Moving on to new positions made total sense financially but sometimes a move wasn’t motivated by money. The position that I took on after Yahoo was actually for slightly less money. It all boils down to how much you love working somewhere.
Looking at your job, if you have a boulder of positive reasons of why you work there then carry on and enjoy yourself. If that boulder has been chipped down to a pebble then you need to look for a new boulder and find your passion again. This is why the timing of when to make a career advancement move is complicated for Employees. You have to figure out what is best for you and make strategic moves when the time is right.
EMPLOYERS POINT OF VIEW
To be successful, Employers have to do many things right but one of them is establish a pay structure for all departments. Why?
to be financially responsible
to ensure that people with similar skills don’t have a huge difference in their pay packages.
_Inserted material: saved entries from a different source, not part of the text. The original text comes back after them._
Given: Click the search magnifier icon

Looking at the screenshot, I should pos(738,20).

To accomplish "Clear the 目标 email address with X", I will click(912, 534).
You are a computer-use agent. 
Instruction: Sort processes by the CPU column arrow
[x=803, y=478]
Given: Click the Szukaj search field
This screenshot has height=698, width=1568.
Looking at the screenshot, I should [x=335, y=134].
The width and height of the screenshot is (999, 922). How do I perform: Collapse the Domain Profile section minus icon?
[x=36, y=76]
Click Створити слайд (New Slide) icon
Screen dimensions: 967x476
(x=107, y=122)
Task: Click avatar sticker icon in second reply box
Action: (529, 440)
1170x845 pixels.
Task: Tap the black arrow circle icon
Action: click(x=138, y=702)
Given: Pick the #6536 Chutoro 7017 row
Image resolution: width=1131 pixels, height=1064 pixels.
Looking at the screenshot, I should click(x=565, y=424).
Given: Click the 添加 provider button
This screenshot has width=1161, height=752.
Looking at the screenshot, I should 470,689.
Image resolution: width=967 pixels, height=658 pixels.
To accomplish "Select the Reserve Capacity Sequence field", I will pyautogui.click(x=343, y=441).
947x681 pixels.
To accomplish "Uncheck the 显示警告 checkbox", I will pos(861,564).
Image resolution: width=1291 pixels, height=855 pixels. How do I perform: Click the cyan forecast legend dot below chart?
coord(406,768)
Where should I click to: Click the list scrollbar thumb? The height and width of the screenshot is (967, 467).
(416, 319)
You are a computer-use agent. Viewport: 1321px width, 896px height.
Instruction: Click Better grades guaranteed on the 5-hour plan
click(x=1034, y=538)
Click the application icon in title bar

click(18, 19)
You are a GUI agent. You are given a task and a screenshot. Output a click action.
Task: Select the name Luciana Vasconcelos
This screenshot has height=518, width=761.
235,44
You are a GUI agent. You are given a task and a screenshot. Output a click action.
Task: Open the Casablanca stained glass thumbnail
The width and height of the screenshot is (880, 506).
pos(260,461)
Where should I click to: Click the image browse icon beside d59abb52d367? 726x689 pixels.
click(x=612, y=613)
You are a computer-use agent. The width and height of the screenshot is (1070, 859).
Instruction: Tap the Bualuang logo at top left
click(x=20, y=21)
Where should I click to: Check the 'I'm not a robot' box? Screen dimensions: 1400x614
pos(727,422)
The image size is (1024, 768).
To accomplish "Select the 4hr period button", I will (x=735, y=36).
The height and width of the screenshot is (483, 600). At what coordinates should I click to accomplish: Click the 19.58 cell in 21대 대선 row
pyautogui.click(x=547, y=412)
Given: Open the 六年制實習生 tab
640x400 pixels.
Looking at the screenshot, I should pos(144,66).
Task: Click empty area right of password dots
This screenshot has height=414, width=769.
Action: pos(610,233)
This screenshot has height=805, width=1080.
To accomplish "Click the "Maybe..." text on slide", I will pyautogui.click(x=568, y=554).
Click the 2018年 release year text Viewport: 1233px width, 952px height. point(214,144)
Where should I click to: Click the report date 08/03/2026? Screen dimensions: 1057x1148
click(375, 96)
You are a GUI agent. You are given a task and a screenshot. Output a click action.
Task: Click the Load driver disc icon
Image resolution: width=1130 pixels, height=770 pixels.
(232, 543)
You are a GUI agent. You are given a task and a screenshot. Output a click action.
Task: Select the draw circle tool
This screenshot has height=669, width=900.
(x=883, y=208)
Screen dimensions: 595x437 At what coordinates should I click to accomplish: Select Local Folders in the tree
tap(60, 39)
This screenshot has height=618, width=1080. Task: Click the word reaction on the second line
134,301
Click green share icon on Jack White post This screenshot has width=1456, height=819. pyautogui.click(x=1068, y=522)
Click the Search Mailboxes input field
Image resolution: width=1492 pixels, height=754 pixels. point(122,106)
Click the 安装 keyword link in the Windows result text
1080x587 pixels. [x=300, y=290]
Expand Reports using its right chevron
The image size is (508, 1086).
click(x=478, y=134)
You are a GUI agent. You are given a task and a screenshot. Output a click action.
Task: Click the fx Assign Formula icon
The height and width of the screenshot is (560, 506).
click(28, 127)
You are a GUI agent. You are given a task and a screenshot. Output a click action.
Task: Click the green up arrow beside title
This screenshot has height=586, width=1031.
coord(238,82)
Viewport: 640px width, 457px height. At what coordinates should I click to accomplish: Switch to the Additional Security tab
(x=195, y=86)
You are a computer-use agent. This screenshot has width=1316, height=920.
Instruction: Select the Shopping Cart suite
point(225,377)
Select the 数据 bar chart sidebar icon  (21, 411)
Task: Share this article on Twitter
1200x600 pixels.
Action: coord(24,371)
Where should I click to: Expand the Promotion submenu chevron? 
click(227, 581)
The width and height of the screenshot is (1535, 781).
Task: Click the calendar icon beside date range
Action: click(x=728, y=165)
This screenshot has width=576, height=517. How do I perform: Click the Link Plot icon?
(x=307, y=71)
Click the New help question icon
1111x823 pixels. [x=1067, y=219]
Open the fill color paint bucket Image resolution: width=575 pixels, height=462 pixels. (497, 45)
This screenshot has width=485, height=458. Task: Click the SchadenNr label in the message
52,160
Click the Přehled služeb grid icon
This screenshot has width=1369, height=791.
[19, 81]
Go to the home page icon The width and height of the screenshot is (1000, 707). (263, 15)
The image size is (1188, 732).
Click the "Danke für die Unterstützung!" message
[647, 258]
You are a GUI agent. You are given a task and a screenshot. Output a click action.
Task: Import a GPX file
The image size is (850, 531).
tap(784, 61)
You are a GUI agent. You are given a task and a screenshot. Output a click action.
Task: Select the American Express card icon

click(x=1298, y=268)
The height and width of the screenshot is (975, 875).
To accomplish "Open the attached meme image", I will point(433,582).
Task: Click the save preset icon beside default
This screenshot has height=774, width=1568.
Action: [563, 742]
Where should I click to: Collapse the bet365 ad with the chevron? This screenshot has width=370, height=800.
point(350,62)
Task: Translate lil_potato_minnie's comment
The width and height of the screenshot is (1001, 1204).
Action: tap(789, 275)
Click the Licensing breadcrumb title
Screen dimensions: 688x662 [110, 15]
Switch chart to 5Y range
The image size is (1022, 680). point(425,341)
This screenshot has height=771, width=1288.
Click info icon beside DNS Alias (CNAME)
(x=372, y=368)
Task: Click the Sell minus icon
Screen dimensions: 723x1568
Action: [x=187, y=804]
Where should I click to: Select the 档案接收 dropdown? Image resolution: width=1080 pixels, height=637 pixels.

Unfortunately that pay structure and formality is a double edge sword because over time that guideline turns into a hard compensation wall and limits creativity and revenue growth is lost. How? By not being able to attract an exceptional candidate (who is making more than the typical internal pay range) or by being able to retain a valued contributor who is either asking for promotion and/or increased pay to match what they are being offered on the market.
If they don’t get promoted, get increased pay or recognized in some fashion for the value that they deliver to the organization then they typically leave. For Employers it’s a tough spot as they don’t want to break the bank on the Salary side but also don’t want to lose valued Employees or become a stepping stone/training ground for their competitors. The cost of re-training someone alone and losing revenue momentum is painful and the cost is a lot more than the raise would have cost the Employer.
INDUSTRY INSIDER’S RECOMMENDATION
My recommendation is be prepared to pay competitive Salaries (they don’t have to be market leading but they have to be competitive) with exceptional performance based incentives and a career road map. Internal promotions are a great way to keep employees engaged while allowing Employers to make significant changes to their pay package.
If there is nowhere to promote them to then put the focus on providing them with more opportunities to take on responsibility, change their title to showcase seniority and allow them to earn more via commissions (increased percentages or double dipping). That will answer their needs for respect, mental stimulation and increased overall compensation if they drive profit.
Not being prepared to change on the Human Resources side is one of the major reasons why companies remain stagnant or lose ground. The first handful of months will be pain free but as an Employee’s tenure grows so does their likelihood to leave.
For Candidates, while on one hand it’s been proven that annual Salary increases barely beat out the inflation rate (3% compared to 2.1%) – I recommend that Candidates focus on one thing before deciding to test the market:
Prove your worth.
If you can create a track record of success then you will give yourself the opportunity to earn substantial commissions and performance bonuses WHILE providing you the opportunity to get promoted, trigger compensation enhancement conversations or test the competitive waters.
For the record, the time for those compensation enhancement conversations is not in the first 6-9 months at your current Employer.